Back to the album itself however. It may not be what fans of the Rock legend are used to, but after listening to it a few times, it grows on you. It has everything Jack White has ever put into his music, and more. The heavy riffs, the awe-inspiring beat of the drums, and then the fast pace of the vocals. Hip-Hop style vocals aren’t exactly White’s signature, but they have featured throughout his career, from ‘Icky Thump’ in his, ‘White Stripes’, days, and parts of ‘Treat Me Like Your Mother’ from his time with, ‘The Dead Weather’, to ‘Lazaretto’ from his last solo album, White has always tried to incorporate these fast vocal lines into most of his work. The addition of Synths, and R&B/Hip-Hop musicians was definitely a step out of his comfort zone, but it’s been done perfectly, and there is just the right mix of the distinctive guitar, and the new found modern styles.
Songs such as ‘Over and Over and Over’ show he still has his skilled guitar playing abilities, where ‘Ice Station Zebra’ channels a more ‘Lazaretto’ vibe, and then ‘Abulia and Akrasia’ has a ‘Little Acorns’ feel with the laid back, spoken lyrics. Then ‘Respect Commander’ shows how well White has mixed his new discoveries with his roots, resulting in a true masterpiece, that just keeps delivering with every second that passes. It starts off with a fast paced drum rhythm, similar to something you would hear in a club, and then a riff that sounds like it’s straight out of his last album gets laid over the top to create a sound that very few people would be able to pull off correctly. It then slows down, and has a much more bluesy feel, as the drums slow, and the guitar starts to sing like it once did whilst White was knocking out masterpieces with ‘The White Stripes’.

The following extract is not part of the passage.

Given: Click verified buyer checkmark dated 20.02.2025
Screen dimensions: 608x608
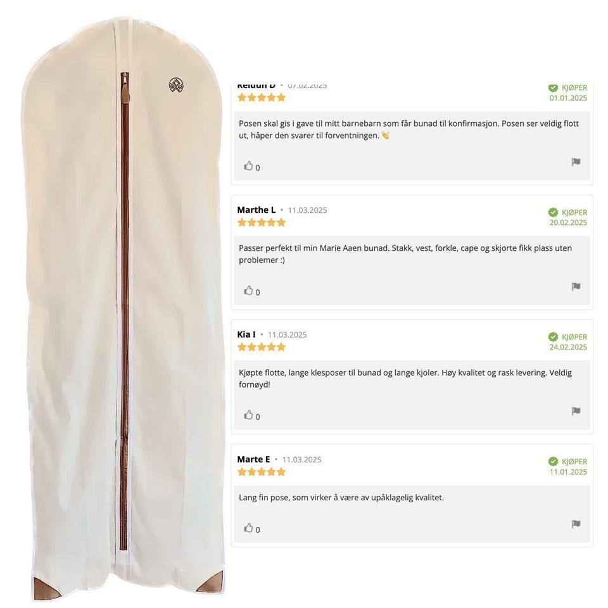Looking at the screenshot, I should [553, 212].
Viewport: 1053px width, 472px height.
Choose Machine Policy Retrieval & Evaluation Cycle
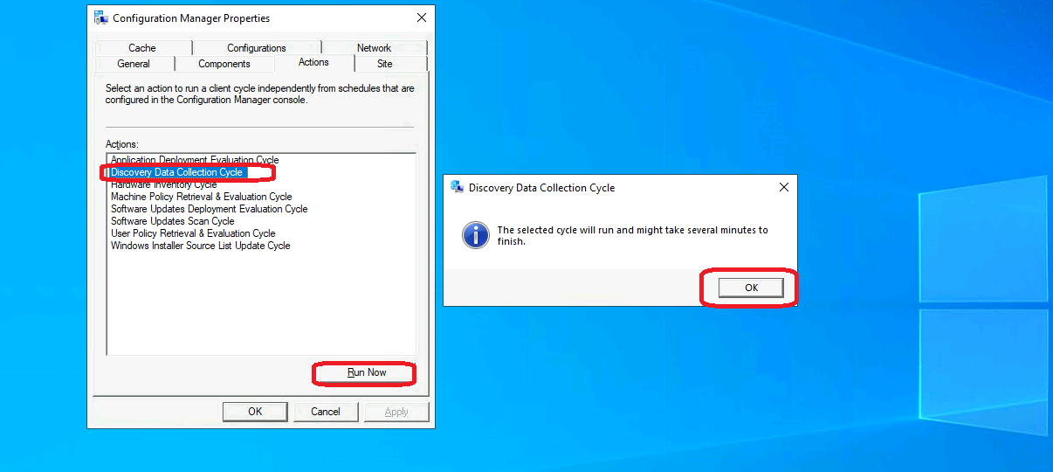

At first, ‘Boarding House Reach’, may not be what fans were expecting, or what they would listen to, but once it’s been listened to a few times, the true skill starts to come out. If you take the synths out, this album really is just another Jack White album, but by keeping them in, it becomes something more. It becomes a contender for the best, and by far the most experimental, album for a long time. This album is a true masterpiece.